Though Emba doesn’t fully embrace traditional Christian teachings on sex, she’s strongly influenced by Catholic thought. She borrows from Thomas Aquinas (who in turn had borrowed from Aristotle) to propose a sexual ethic that goes beyond consent: “willing the good of the other.” She explains,
Willing the good means caring enough about another person to consider how your actions (and the consequences thereof) might affect them—and choosing not to act if the outcome for the other person would be negative. … It makes it our responsibility to seek out and form an understanding of what the good actually is. This involves a certain level of maturity and self-knowledge on our own parts: an understanding that if we aren’t able to do this, in the moment or more broadly, maybe we shouldn’t be having sex.
Dov clearly does not care about what’s good for Sadie. That’s why his ongoing presence in Zevin’s story even after Sadie, with help from Sam and Marx, finally breaks free from him is a source of uneasiness. Always apologetic and self-deprecating right alongside his assertiveness, Dov morphs into a sort of wise uncle figure, offering advice or admiration or even tough love at key points in Sadie’s life. Emba’s book helps explain why that’s such a problem—because these offerings are coming from someone who, when he was in a position of power over Sadie, did not will her good.
Even back when she was in that situation, under his power, Sadie understood this at a gut level: “He wouldn’t have sex without her consent, but he felt free to make her uncomfortable and embarrassed”—for instance, handcuffing her to his bed and leaving her there for hours. And that understanding bleeds over into other areas of her life, causing serious damage. When Sadie realizes that Sam once did something that brought her and Dov back together after their first breakup, instead of recognizing and accepting that Sam didn’t really understand what was at stake for her at the time, she becomes so angry with Sam that it causes a serious rupture in their friendship.
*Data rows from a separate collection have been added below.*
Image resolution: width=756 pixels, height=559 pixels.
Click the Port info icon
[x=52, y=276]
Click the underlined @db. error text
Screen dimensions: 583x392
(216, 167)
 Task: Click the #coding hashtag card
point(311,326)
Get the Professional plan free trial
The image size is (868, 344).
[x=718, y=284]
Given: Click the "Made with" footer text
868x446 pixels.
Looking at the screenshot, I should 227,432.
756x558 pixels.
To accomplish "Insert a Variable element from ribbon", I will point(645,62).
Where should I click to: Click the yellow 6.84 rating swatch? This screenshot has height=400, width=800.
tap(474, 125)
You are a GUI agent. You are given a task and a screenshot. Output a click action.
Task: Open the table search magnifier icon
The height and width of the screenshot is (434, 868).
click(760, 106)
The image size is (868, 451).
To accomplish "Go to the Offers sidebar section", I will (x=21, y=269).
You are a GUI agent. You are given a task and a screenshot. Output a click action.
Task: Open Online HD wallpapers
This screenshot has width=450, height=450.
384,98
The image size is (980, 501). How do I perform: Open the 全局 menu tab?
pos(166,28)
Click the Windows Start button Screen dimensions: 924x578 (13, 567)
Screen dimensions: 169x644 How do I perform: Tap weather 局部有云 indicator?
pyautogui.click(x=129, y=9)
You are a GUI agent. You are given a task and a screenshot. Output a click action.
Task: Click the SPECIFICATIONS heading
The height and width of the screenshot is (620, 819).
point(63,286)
No wonder Dov sticks in the craw of many readers who have otherwise enjoyed the book. Author Gabrielle Zevin said in an interview, “With regard to Dov, I’ve had some younger readers ask, ‘why isn’t he punished?’ And I’ll say, ‘because the book ends in 2011.’” Before the #MeToo movement, the Dovs of the world often got away with their abuse and exploitation.
A lot has changed for the better since then, but as Emba reminds us—and as the role of consent in Sadie’s story suggests—a lot still needs to change. What people like Dov do is not a game, but deadly serious—and consent, essential as it is, is still not enough to save us from the harm that they cause. That’s why the ethic that Emba draws from Aquinas—to will the highest good of another, and to know that we deserve to be with those who will our highest good—is a true game-changer.